Diana Mousina, Economist, Commonwealth Bank, says “While consumers have been sending mixed signals on their spending intent in recent weeks, our research shows consumers are planning to open their wallets and spend big in the lead up to, and directly after, Christmas Day.

“Interestingly, while consumers expected to have completed the bulk of their Christmas shopping by today, our research shows they are still planning to spend an additional $1079 and the bulk of that will go on gifts. Other areas we’re expecting consumers to spend include entertaining friends and family, and eating and drinking in and out of the home.”

Spending comparisons

Although nationwide consumers are expected to spend an average of $1079 each, there are some interesting differences in spending across the main states. Those in New South Wales are expected to spend the most, with an average spend per person of $1339, largely driven by higher than average spending on gifts, vacations and the Boxing Day sales. While those in Queensland will spend the least per person, with an average spend of $779. This is largely attributed to lower than average spending on vacations, entertaining friends and family, and eating and drinking out.
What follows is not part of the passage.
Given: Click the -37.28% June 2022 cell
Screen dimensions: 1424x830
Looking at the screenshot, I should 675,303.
According to the research, spending will differ significantly across the country.

Spending comparisons by state

Other interesting insights include:

  • Those who are aged 18 to 24 are the most likely to be going away on vacation (40 per cent versus a national average of 29 per cent), while females will spend considerably more on vacations than men ($1058 versus $892).
  • Those aged 25 to 34 will spend most at the Boxing Day sales ($243 versus a national average of $156) and will also do more of their sales shopping online (39 per cent versus a national average of 28 per cent).
  • Couples are planning to spend more on entertaining friends and family than singles ($298 versus $108).
  • Consumers are expected to spend the most on gifts for children ($145) and partners ($125), while most people will spend more on themselves ($89) than their friends ($46) or work colleagues ($35).

Avoiding overspending

While more than half (57 per cent) of Aussies set themselves a budget for the festive season, nearly one in five (19 per cent) don’t stick to it. On average these consumers will overspend by $284, which nationwide means Aussies are overspending by $507 million.
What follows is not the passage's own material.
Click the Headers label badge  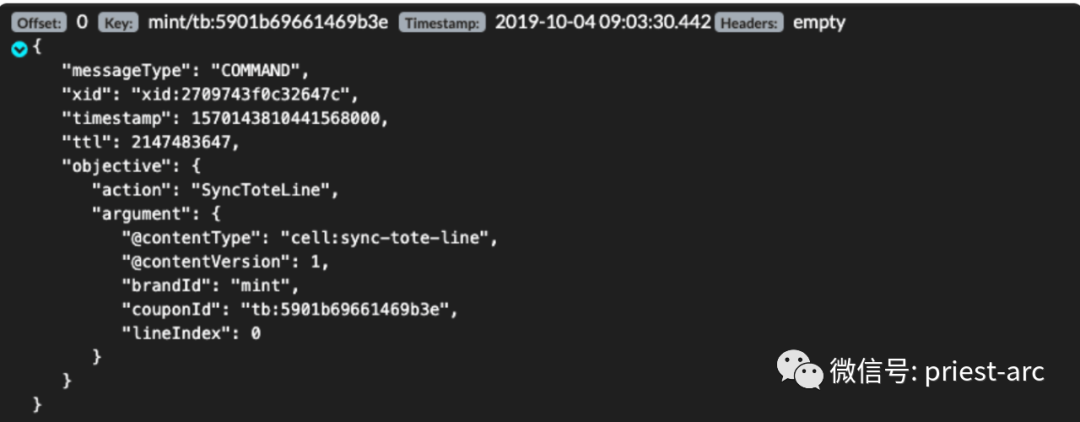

Of the Aussies who do stick to their budget, the main ways they avoid overspending include:

  • using points from reward/loyalty programs to purchase gifts (28 per cent);
  • using comparison websites to find the best price (26 per cent);
  • cutting back on everyday items (23 per cent);
  • using group buying sites (17 per cent); and
  • pitching in as a group for big ticket items for friends and family (14 per cent).

With 77 per cent of Aussies hoping to avoid overspending this year, CommBank has compiled some tips to manage spending responsibly during the holiday season:

  • Plan your budget and make a list – plan your budget well in advance of starting your Christmas shopping. You can then work out how much money you have to spend between now and Christmas.
  • Make your budget all encompassing – while you may budget for things like gifts or holidays, it’s also important to factor in things like going out for dinner or entertaining with friends and family.
  • Look at what you’ve overspent on historically – one of the best ways to manage your spending this year is by looking at what you overspent on last year. With My Spend in NetBank you can categorise and graph your expenses into groups, so you can see exactly how you can avoid overspending this year.
  • Track your spending online or on your mobile – use your bank’s online banking portal or mobile app to track your spending as you go.



Notes to editors

National consumer expenditure breakdown (2013 versus 2014):

The following figures are based on the projected spending during Christmas 2013 (between 1 December 2013 and 6 January 2014) and Christmas 2014 (between 1 December 2014 and 6 January 2015).

National consumer expenditure breakdown (2013 versus 2014): Table

About the research (consumer):

  • The study was conducted amongst 1030 Australians aged 18 years and over.
  • Surveys were distributed throughout Australia including both capital and non-capital city areas.
  • Fieldwork commenced on Thursday 23 October 2014 and was completed on Monday 27 October 2014.
  • After interviewing, data was weighted to the latest population estimates sourced from the Australian Bureau of Statistics.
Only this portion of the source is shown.